The fourth album for A&M, Remote Control (1979) was a concept album produced by Todd Rundgren, about a television-addicted idiot-savant, inspired by the Jerzy Kosinski novel Being There (which was later made into a movie starring Peter Sellers). The cover of Remote Control (1979) shows a baby (Rikki Farr's son) in a specially made "Vidi-Trainer" (a car seat/TV with a baby bottle nipple) created by Michael Cotten and Dave Mellot. Much of the new music was rewritten by Rundgren and the band in studio, including "Turn Me On" (formerly "Get Over It"); "The Terrorists of Rock" number was cannibalized to become "Telecide."

Waybill and Styles shared vocals on "Prime Time," although Rundgren had tried to record a version with just Styles. When Waybill found out, he demanded to sing as well. The band performed the song on Top of the Pops and on tour in Europe before cutting it from the set, due to tensions between Waybill and Styles.

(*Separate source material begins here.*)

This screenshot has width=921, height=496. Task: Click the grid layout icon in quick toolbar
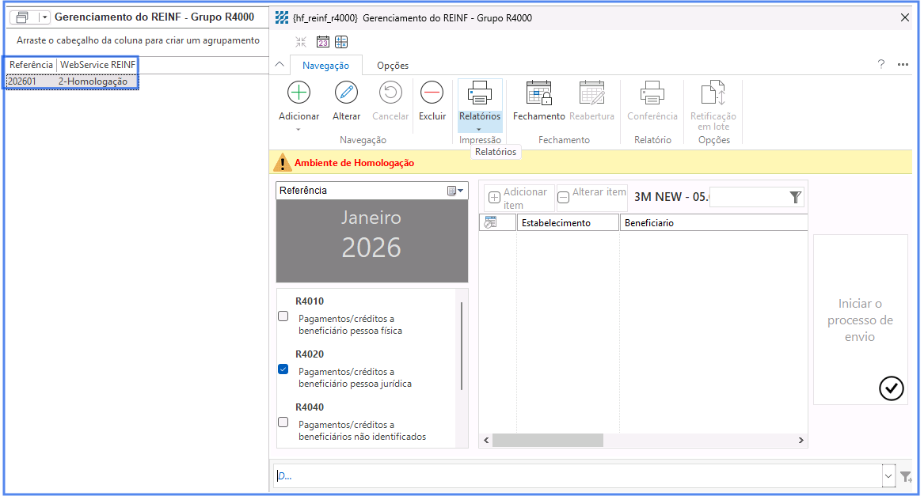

Synth player and visual stylist Michael Cotten designed an innovative multimedia stage show for the "Remote Control" tour, which employed multiple TV monitors and a 35 mm film projector, which according to Cotten, cost US$12,000 (equivalent to around $50,000 in 2022). They tested it (with no dress rehearsal) at UCLA's Royce Hall, but there were multiple technical problems, including the poor visibility of the small TV screens, and synchronization problems with the film projections. The show was scrapped after Steen, Waybill and the group's management reportedly complained about the cost, and the show overtaking the music. This led to a stripped-down tour in the U.S., Japan, and Europe with Squeeze as the support act. The band also played two shows at the Greek Theatre in Los Angeles, with Yellow Magic Orchestra as support; that show was released on home video in 1982. The band held an auction of Tubes stage props and costumes in 1980 at the Boarding House before the band attempted to play as a straight rock act for several sold-out shows at The Roxy in Los Angeles.

=== Music videos ===
John Tobler said that with their media savvy and theatrical skills, the Tubes were born to create rock video but arrived several years too early. However, the band did produce at least one collection of music videos, which were issued on the 1982 RCA Capacitance Electronic Disc and Pioneer Laserdisc The Tubes Video, containing versions of twelve of the band's hits, including "White Punks on Dope," "Mondo Bondage," "Talk to Ya Later," and most of The Completion Backward Principle album, in slickly produced music videos based on the group's stage shows. It was directed by Russell Mulcahy and filmed at Shepperton Studios in Shepperton, England.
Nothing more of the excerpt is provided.